The answer should consist of each line from the data below that includes "magnifier".

*** DATA SUPPLIED ***

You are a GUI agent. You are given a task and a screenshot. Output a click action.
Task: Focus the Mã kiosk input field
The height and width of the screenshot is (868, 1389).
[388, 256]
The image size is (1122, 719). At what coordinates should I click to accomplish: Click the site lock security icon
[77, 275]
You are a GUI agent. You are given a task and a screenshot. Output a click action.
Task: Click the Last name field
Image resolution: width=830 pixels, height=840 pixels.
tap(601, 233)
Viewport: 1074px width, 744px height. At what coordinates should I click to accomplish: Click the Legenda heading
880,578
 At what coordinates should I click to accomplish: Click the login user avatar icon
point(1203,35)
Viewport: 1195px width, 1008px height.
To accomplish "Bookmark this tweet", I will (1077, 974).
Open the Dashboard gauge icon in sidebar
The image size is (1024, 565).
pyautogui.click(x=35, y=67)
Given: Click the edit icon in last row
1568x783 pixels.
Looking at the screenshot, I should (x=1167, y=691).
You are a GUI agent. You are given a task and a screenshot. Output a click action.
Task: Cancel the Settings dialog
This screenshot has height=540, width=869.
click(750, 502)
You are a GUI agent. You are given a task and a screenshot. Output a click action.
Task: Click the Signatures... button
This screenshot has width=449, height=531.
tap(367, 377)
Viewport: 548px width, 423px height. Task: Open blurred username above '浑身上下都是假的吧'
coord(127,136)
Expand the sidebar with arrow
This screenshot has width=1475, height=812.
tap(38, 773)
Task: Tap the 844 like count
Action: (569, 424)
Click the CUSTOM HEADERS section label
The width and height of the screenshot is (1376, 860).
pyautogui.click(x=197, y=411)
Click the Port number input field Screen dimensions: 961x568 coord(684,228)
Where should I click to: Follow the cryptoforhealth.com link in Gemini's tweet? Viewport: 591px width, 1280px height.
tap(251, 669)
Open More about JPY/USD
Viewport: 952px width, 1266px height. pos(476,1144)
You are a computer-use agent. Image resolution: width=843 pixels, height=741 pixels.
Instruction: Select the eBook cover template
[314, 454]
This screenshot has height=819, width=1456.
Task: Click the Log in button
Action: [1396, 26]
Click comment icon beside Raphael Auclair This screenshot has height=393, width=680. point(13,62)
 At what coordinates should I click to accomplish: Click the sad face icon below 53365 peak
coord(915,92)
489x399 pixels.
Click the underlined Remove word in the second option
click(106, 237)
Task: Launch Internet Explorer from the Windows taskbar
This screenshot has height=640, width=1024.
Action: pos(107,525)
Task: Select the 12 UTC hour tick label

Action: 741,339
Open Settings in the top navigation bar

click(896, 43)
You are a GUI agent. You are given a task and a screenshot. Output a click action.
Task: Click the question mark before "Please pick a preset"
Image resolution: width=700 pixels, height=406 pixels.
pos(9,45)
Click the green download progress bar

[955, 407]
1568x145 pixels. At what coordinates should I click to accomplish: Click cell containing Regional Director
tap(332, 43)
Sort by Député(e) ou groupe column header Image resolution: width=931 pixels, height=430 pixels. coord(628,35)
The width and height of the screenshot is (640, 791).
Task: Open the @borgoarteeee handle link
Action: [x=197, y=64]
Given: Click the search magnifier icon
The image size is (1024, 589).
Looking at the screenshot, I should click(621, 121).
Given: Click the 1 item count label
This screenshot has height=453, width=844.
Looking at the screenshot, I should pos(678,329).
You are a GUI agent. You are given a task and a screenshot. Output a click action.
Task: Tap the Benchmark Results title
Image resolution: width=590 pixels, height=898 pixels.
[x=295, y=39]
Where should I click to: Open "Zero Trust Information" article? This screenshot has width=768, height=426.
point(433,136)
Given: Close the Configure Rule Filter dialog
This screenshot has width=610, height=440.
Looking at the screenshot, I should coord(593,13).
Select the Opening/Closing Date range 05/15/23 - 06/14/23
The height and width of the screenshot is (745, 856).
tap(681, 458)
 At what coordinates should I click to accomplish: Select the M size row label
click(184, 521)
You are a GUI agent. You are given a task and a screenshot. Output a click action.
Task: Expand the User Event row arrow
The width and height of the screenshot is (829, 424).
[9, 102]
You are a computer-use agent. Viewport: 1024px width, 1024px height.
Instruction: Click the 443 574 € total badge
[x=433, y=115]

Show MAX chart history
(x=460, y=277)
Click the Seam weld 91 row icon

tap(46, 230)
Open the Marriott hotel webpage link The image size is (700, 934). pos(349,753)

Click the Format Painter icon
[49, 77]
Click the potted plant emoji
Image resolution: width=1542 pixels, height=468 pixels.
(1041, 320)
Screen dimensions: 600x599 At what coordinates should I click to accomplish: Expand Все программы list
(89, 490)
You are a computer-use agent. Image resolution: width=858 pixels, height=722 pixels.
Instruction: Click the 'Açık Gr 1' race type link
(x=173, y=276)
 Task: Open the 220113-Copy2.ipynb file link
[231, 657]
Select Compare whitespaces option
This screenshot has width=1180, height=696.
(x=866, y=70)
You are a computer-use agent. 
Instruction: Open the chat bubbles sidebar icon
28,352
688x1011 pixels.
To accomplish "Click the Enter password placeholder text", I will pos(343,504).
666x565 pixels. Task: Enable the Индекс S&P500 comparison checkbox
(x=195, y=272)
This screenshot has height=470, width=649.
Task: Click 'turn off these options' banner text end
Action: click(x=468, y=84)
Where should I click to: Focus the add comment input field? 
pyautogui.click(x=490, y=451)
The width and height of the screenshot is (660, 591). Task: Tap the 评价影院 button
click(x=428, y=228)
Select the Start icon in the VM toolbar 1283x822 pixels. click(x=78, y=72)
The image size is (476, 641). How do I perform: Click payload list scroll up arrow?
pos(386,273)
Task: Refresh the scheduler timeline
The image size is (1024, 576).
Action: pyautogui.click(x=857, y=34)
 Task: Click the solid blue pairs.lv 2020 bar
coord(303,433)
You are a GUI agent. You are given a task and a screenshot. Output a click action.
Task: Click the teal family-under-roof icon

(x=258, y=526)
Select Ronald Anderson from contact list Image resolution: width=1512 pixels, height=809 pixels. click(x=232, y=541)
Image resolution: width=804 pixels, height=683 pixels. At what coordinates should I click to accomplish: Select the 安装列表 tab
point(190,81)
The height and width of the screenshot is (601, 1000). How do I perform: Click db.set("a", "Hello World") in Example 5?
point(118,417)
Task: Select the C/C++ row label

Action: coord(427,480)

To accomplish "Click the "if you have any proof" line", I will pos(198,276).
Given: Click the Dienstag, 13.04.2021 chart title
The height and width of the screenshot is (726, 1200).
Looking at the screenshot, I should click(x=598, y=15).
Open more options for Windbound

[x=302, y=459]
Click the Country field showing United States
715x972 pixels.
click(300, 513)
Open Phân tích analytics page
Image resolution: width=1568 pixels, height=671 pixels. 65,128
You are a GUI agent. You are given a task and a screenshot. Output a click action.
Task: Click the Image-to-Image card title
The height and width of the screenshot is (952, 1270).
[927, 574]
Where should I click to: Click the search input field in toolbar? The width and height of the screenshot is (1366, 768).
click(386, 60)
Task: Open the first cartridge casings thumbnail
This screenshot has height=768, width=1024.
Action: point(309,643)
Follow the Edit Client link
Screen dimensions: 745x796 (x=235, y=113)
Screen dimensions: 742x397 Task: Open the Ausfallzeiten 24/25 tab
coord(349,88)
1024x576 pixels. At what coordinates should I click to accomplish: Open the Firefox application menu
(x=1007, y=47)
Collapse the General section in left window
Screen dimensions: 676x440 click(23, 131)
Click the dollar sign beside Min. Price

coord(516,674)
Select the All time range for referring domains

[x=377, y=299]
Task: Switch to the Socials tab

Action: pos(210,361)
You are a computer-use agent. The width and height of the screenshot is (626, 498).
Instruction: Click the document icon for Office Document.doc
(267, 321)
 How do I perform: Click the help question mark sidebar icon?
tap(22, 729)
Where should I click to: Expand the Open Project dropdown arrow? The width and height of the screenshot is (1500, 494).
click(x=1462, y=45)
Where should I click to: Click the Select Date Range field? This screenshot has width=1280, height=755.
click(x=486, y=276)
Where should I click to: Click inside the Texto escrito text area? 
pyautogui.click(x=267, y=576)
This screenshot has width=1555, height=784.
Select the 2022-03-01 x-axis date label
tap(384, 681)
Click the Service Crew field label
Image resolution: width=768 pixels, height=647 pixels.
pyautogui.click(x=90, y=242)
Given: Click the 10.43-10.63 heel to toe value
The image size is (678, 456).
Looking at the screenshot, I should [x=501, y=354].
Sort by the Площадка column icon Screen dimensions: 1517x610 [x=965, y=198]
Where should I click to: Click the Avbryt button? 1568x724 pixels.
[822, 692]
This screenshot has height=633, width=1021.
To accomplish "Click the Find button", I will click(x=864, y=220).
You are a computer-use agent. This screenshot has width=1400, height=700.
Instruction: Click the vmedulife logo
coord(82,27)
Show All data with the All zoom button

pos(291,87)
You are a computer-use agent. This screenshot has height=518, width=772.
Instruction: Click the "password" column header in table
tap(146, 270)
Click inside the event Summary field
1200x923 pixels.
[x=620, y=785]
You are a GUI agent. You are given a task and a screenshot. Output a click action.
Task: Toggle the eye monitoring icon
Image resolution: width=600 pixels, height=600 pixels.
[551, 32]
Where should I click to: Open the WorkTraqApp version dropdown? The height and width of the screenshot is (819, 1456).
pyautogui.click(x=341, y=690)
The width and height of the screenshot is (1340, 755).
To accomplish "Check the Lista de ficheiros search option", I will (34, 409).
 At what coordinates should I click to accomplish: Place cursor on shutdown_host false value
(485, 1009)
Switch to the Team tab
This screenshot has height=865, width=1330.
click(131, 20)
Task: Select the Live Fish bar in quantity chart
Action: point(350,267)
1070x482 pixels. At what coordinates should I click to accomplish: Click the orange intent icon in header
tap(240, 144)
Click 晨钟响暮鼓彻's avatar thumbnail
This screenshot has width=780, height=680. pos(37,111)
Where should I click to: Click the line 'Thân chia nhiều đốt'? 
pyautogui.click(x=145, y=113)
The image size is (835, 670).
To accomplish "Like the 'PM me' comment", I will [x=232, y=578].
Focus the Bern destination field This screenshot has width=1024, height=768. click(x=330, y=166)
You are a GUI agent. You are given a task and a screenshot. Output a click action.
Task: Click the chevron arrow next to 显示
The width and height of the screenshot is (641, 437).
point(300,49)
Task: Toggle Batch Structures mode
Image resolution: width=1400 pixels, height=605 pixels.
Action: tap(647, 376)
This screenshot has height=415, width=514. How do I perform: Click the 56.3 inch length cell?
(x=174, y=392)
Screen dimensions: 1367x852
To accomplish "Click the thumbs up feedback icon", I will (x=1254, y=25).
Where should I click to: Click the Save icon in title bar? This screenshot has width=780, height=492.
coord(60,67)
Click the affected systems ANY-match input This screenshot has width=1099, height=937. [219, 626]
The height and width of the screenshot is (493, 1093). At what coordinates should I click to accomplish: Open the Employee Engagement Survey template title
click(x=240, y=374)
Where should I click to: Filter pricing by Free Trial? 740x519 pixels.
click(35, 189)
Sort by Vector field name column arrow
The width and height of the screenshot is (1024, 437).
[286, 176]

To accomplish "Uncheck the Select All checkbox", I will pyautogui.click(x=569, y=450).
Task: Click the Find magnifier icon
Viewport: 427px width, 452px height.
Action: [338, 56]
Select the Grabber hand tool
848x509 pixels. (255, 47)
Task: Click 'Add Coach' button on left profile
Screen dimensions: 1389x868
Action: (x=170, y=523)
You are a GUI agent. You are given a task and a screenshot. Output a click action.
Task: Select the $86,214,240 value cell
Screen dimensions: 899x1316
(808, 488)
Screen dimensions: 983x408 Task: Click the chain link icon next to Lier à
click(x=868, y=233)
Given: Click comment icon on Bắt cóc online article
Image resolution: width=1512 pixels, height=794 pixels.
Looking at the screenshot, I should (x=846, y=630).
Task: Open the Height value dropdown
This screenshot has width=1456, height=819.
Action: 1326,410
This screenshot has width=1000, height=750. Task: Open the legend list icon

*** End of DATA SUPPLIED ***

## [EXPECTED ANSWER]
Given: Click the search magnifier icon
Task: Click the Find magnifier icon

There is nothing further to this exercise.